Combined Chlorine-based and UV Radiation method holds promise in treatment of wastewater for potable reuse
Purdue University researchers have developed an innovative method to detoxify water – using chlorine and UV radiation – offering new hope for water-stressed areas and helping enable greater reuse of wastewater (Phys.org, August 9).
“Our discovery in helping to provide more people with access to clean water is taking common elements of water treatment like UV radiation and chlorine and using them in a new way,” Ernest R. Blatchley III, an engineering professor at Purdue University, told Phys.org.
The new method holds particular promise in water-stressed regions such as the U.S. Southwest, where the reuse of treated wastewater for irrigation and drinking water (“water reuse”) is already occurring or being considered to supplement local water supplies. More unpredictable weather coupled with a growing human population and demand for food is increasing the reliance on water supplies that are classified as being of marginal or poor quality, such as wastewater. In turn, this increases the need for more effective water treatment methods to remove contaminants.

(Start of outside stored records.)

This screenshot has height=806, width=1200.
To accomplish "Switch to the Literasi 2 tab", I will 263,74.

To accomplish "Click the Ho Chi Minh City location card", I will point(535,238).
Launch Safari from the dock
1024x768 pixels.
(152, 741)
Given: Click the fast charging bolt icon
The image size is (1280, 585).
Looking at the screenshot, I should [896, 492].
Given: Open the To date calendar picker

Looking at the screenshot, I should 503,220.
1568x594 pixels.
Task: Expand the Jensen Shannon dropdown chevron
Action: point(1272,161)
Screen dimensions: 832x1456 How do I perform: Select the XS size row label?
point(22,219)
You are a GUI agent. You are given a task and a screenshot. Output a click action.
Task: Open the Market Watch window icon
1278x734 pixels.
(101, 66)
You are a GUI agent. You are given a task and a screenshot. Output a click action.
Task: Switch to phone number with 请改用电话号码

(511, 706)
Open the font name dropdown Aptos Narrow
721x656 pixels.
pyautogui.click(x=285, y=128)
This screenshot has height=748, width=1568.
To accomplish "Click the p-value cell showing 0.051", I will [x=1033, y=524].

The Purdue team developed a method to selectively break down amines, which are derived from ammonia and can be toxic to humans. “Reuse applications generally involve water sources that are compromised and likely to contain relatively high concentrations of amines,” writes Phys.org. The method involves adding chlorine followed by UV radiation. “Conventional water treatment methods are generally ineffective for removal, degradation or detoxification of these compounds. Our method allows current treatments to be modified to provide cleaner and safer water,” Blatchley stated.
The American Chemistry Council supported Dr. Blatchley’s past studies of the effects of combined UV radiation and chlorination treatment of swimming pool water on water and air chemistry.